Wednesday, June 15, 2005

Sued Samsung, Rambus did

Rambus today (6/15/05) in a filing with the SEC announced that it has added Samsung as a defendant in its antitrust litigation.

Rambus filed an antitrust lawsuit in California Superior Court in San Francisco in April of 2004, alleging Hynix Semiconductor, Infineon Technologies, Micron Technology and Siemens AG engaged in a concerted and unlawful effort to eliminate competition and stifle innovation in the market for computer memory technology and computer memory chips.

In the April 2004 press release, Rambus stated in part:

The 36-page complaint filed today relies in substantial part on evidence obtained through a Federal Trade Commission proceeding and asserts four causes of action:

Conspiracy to restrict output and fix prices in violation of the Cartwright Act;

Conspiracy to monopolize in violation of the Cartwright Act;

Intentional interference with prospective economic advantage; and

Unfair competition in violation of California Business and Professions Code Section 17200.
In February 2005, Rambus announced that it had successfully defended its desired venue in San Francisco, California, against the objections of the defendants.

In March 2005, Rambus dismissed Infineon and Siemens, AG, as defendants in the antitrust litigation. (Cut a deal, Rambus did.)

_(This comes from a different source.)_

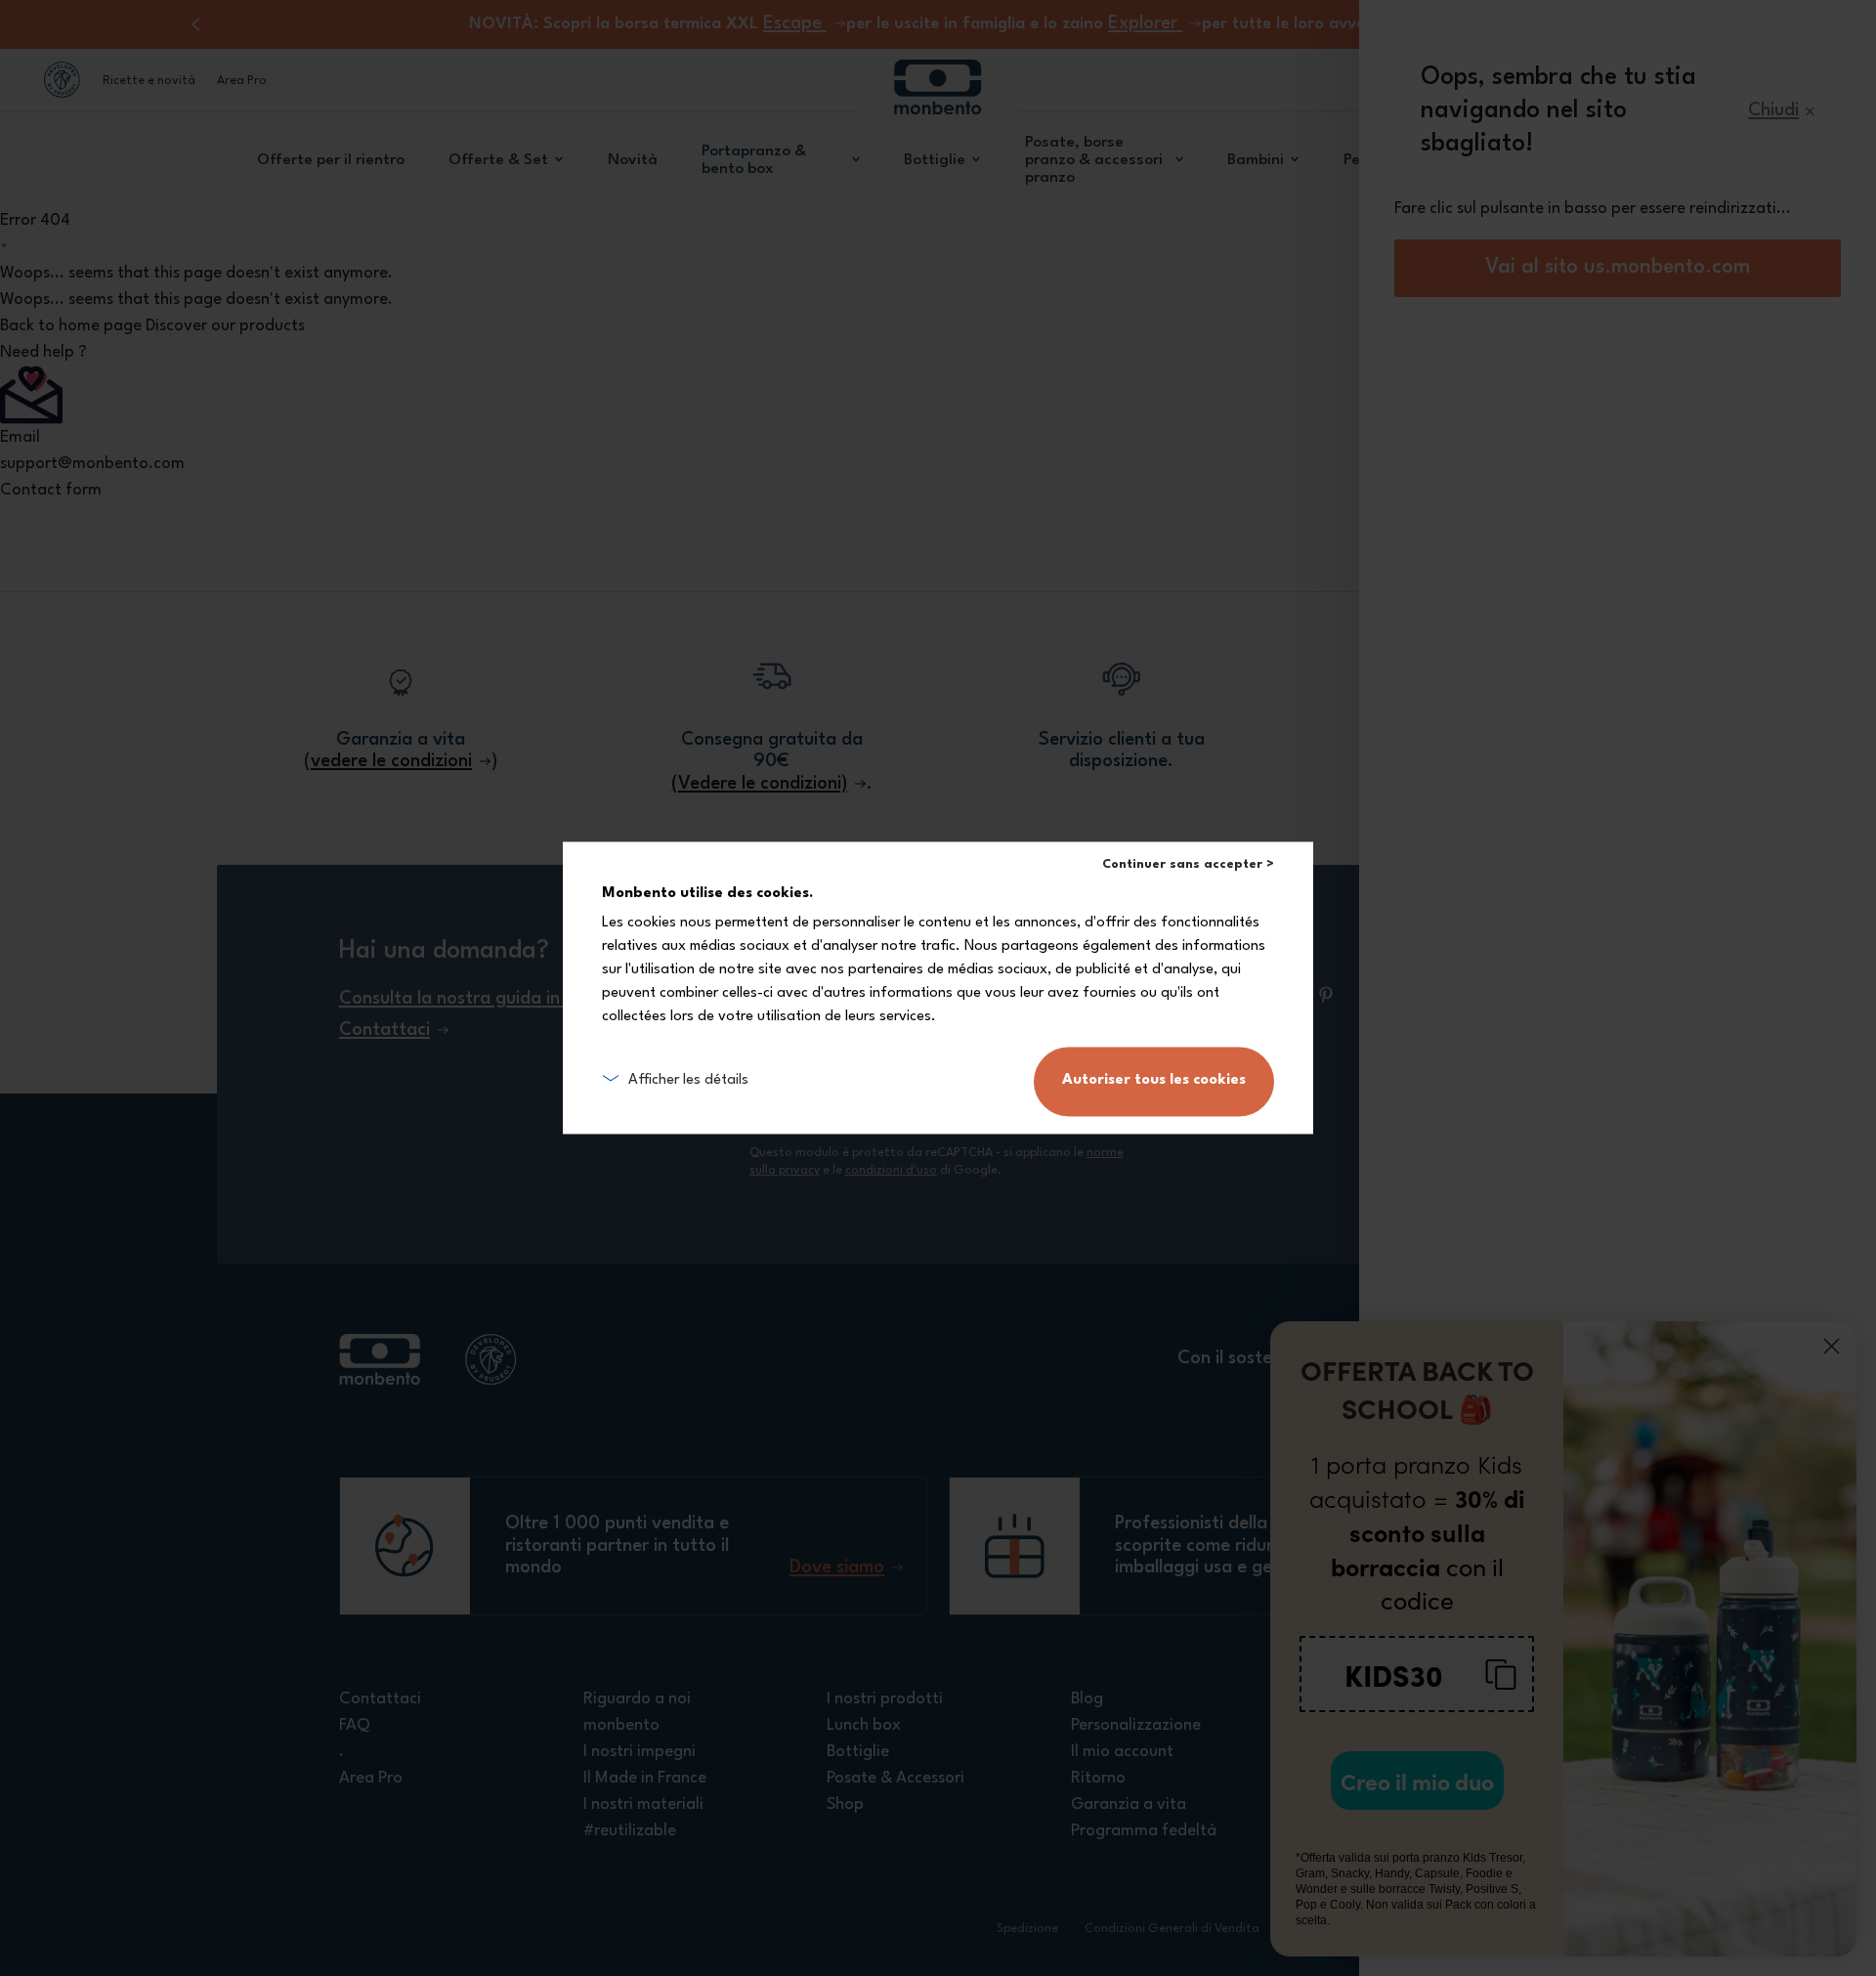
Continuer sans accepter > (1188, 864)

In April 2005, the court overruled a joint demurrer by the defendants seeking a dismissal of Rambus' complaint.

Rambus adding Samsung to its antitrust litigation capped a flurry of recent Samsung related activity which publicly began when Rambus announced that Samsung was in breach of its licensing agreement and filed a lawsuit against Samsung for patent infringement in the U.S. District Court for the Northern District of California regarding SDRAM and DDR DRAM memory types as a well as controllers that work with those memory types.

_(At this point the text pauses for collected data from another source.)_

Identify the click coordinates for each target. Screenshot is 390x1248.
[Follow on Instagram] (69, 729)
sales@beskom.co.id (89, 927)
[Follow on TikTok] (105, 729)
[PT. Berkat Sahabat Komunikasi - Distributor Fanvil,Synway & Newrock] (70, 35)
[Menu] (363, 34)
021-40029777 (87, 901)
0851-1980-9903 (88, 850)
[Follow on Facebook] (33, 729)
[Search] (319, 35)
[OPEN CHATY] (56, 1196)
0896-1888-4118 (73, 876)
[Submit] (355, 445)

Concurrently, Rambus amended a previously filed lawsuit to include Samsung as a defendant for patent infringement in the U.S. District Court for the Northern District of California regarding DDR2 memory devices and GDDR2 and GDDR3 graphics memory devices. Other defendants include: Hynix, Nanya Technology, and Inotera Memories.

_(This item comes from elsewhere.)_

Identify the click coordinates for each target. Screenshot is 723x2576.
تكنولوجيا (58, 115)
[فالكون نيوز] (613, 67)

Samsung, hoping to find a friendly court, filed (6/7/05) a suit against Rambus in the Eastern District of Virginia seeking a declaration of invalidity of the four Rambus patents previously at issue in the Eastern District of Virginia in Rambus' now-settled litigation with Infineon Technologies AG. In a SEC filing, Rambus states :

. . . the Samsung suit also challenges the enforceability of the four Rambus patents on grounds that Rambus allegedly spoliated relevant documents and misused information from JEDEC, a standards setting organization for the solid state industry.

Rambus believes it has the goods on Samsung (and others) in part due to the U.S. Department of Justice's (DOJ) investigation of a conspiracy by certain members of the DRAM industry to fix RDRAM prices and eliminate competition. Hynix as part of a plea agreement with the DOJ has agreed to cooperate in the DOJ's ongoing investigation. Rambus has been provided some documents produced by Hynix and Micron in the DOJ investigation.

Hat tip to several members of the Pinehurst Thread who have provided me with a plethora of Rambus / Samsung related links to SEC filings, press releases, litigation documents and articles . . . that have been stacking up in my email folders crying to be read.